George Worotnicki, Murrumbeena
Horse poo? Bring it on
I would love some “steaming piles” of fragrantly vegan horse poo in my street (Letters, 18/3). It would go straight onto my garden and I would probably have to race my neighbours for it. Carnivore dogs’ droppings are a completely different matter.
Jane Clark, Hawthorn East
Last of the true believers
Julie Szego’s excellent piece – “The senator who bore the cost of challenging the prevailing view” (Opinion, 16/3) – unfortunately confirms the major flaw in Labor’s ethos. Conform or suffer the consequences. The “light on the hill” has been well and truly extinguished. Vale Kimberley Kitching, a true believer.
Bill Holmes, Kew
Labor values ring true
The current veneration of the late Kimberley Kitching is generating omissions in judgment. Julia Gillard showed Labor values in initiating the Royal Commission into Institutional Responses to Child Sexual Abuse. Kevin Rudd expressed Labor values in his government’s response to the global financial crisis.
All of the Labor prime ministers had their flaws. However, with all their landmark decisions – for example, Gough Whitlam legislating for a universal health insurance scheme which ultimately became Medicare – Labor values existed. They still exist today and Senator Kitching was not the sole repository of them.
Des Files, Brunswick
Duds across the board
I don’t know about “dud teachers” but we’ve certainly had some dud federal education ministers.
Rosslyn Jennings, North Melbourne
AND ANOTHER THING
Credit:Illustration: Matt Golding
If Morrison concentrated on running the country, instead of putting politics first and his people second, we’d all be better off.
John McGregor, Ferntree Gully
Beazley, Shorten and Turnbull are among our “leaders” who lost weight. It didn’t seem to help them politically.
Ann Ritchie, Bellfield
Minister Robert, there is no excuse for dud politicians.
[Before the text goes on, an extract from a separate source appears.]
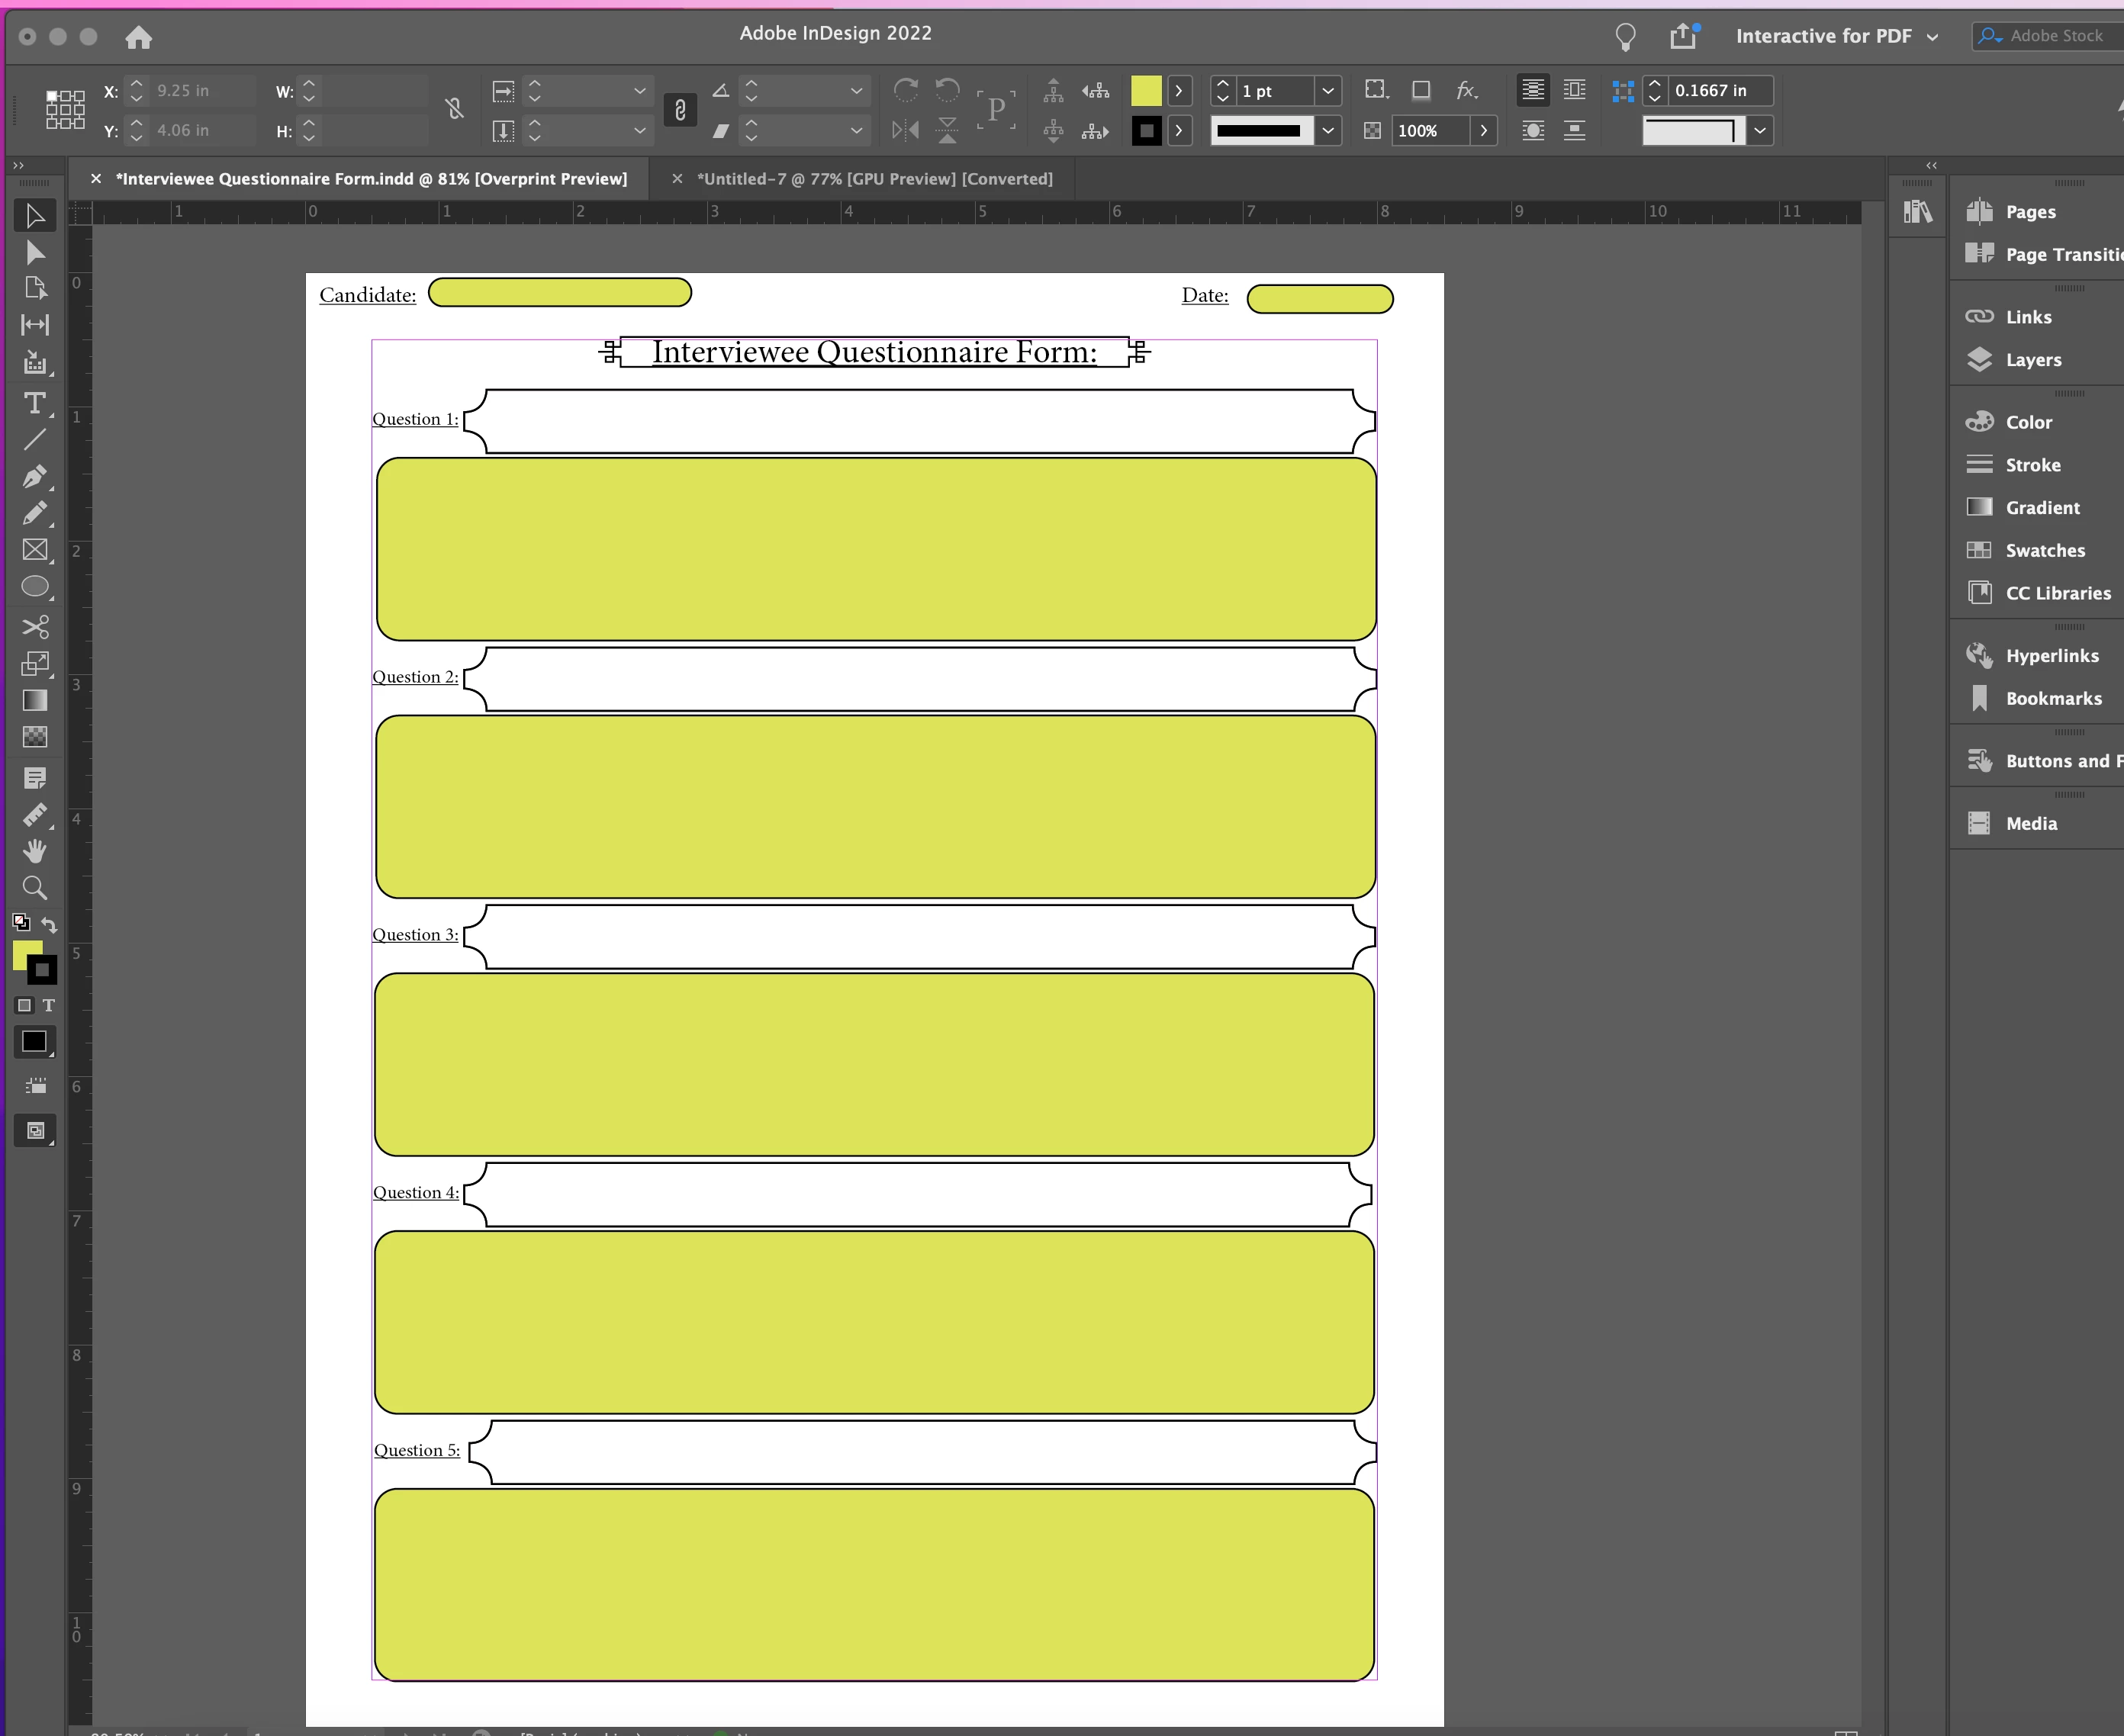The width and height of the screenshot is (2124, 1736).
Task: Toggle constrain proportions link icon
Action: point(454,109)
Nice work on dividing the education community even further.
Felix Patton, Mount Martha
Stuart Robert, many of our dud politicians went to private schools.
Philip West, Jan Juc
Perhaps it’s dud politicians who refuse to adequately fund public schools that is the problem.
Annie Wilson, Inverloch
Anthony, how to secure my vote: don’t dress up in a costume pretending to be anything other than our future leader.
Anne Maki, Alphington
ScoMo, dead man walking.
Frank Flynn, Caper Paterson
We know who the fake is – the bloke who says he’s a Christian but doesn’t act like one.
Graeme Mattinson, Altona
Can we legislate a tax on use of the colour yellow in print advertising? About $1 per square centimetre would achieve budget repair.
Ron Burnstein, Heidelberg
Does the Australian government have no duty of care to protect its citizens?
John Crossley, Oakleigh
Don’t worry, Bevo, we still love you. You were just protecting your pups.
Robin Jensen, Castlemaine
Luke, Mr Beveridge, can I play in your side … please? I’ll behave.
David Cayzer, Clifton Hill
I’m not a fan of Luke Beveridge, but how precious are the media? They can intrude wherever they like and feel they are sacrosanct.
Michael McKenna, Warragul
Whilst Beveridge’s post-match tirade was unforgivable, surely the AFL must take disciplinary action against that moustache.